To workaround this issue we have found experimentally that 600 MiB is enough for the most use cases. This value is hardcoded, and used for any guest virtual machine.  While this does solve the issue of random kills of the guest VMs, this approach leads to overallocation for very small VMs which will going to use only a fraction of these 600 MiB. As the result customer's hardware is used inefficiently, and customer can launch fewer guest VMs.

Proposal Description

Proper solution would be to conduct a research on where does this memory go, and invest into efforts of reducing the consumption and/or making this consumption more predictable. However this takes time, and we need to address customer pain sooner. 

This document proposes merely an adjustment to the existing workaround. Instead of the fixed overhead, we shall allocate overhead proportionally to the amount of RAM user requested for the guest VM. Unfortunately RAM is only an indirect indicator of how much memory QEMU would require, but it could be the limiting factor for the guest input-output activity, which as we suspect correlates with the overhead used by QEMU.

The implementation of the proposal can be found in [1], which is rather simple, and overhead is calculated as 30% of guest's RAM.

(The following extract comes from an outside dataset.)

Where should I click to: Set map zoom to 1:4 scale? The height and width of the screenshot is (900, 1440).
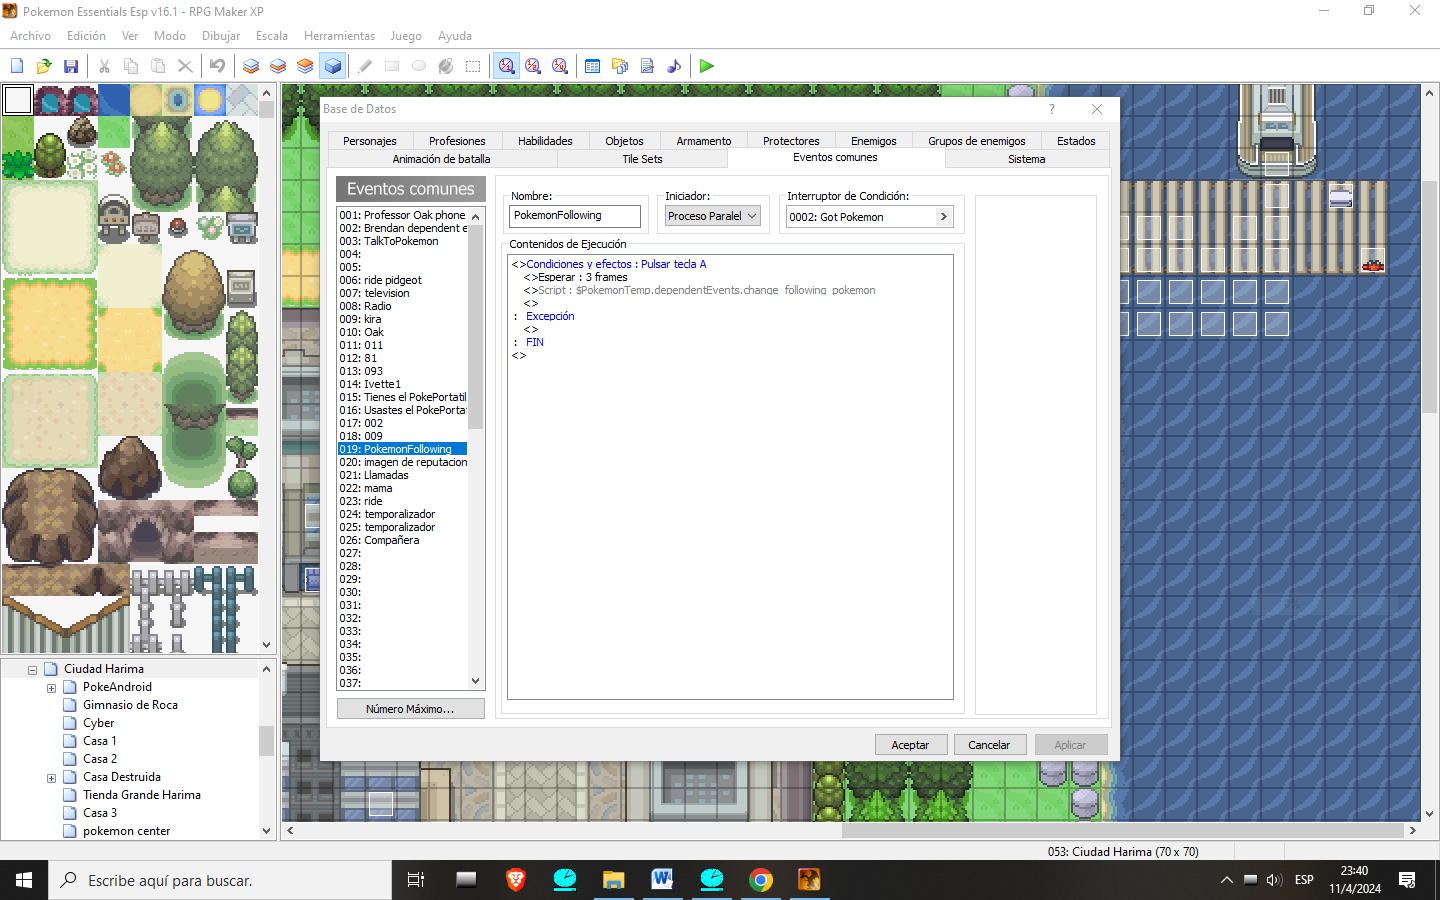560,66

Another approach is proposed in [2] by Roman Shaposhnik: reserve a portion of all host's memory (e.g. 25%), and spread this reserve among existing guests proportionally to their memory. Whenever guest start or stop is requested, EVE shall recalculated limits for all existing VM's. While this approach does use memory more efficiently, it might be impossible to reclaim memory from an existing guest. For example the following situation would be a problem:

  1. Allocate Guest A, served by process qemu_a with overhead limit 600MiB
  2. Guest A experiences significant load, and qemu_a  allocates 500 MiB of anonymous (non-reclaimable) memory for it's purposes
  3. Request to allocate Guest B arrives, recalculated limit for qemu_a is 400MiB

In the described situation cgroup (Control Groups [3])  interface would not allow to reduce the limit. So we left with 3 options:

  1. Allocate less memory for the Guest B and hope it would not reach the limit
  2. Report failure to the control plain (zed cloud/admam), and do not allocate Guest B
  3. Kill and recreate the Guest A with lower limit (hard reset from the guest's point of view)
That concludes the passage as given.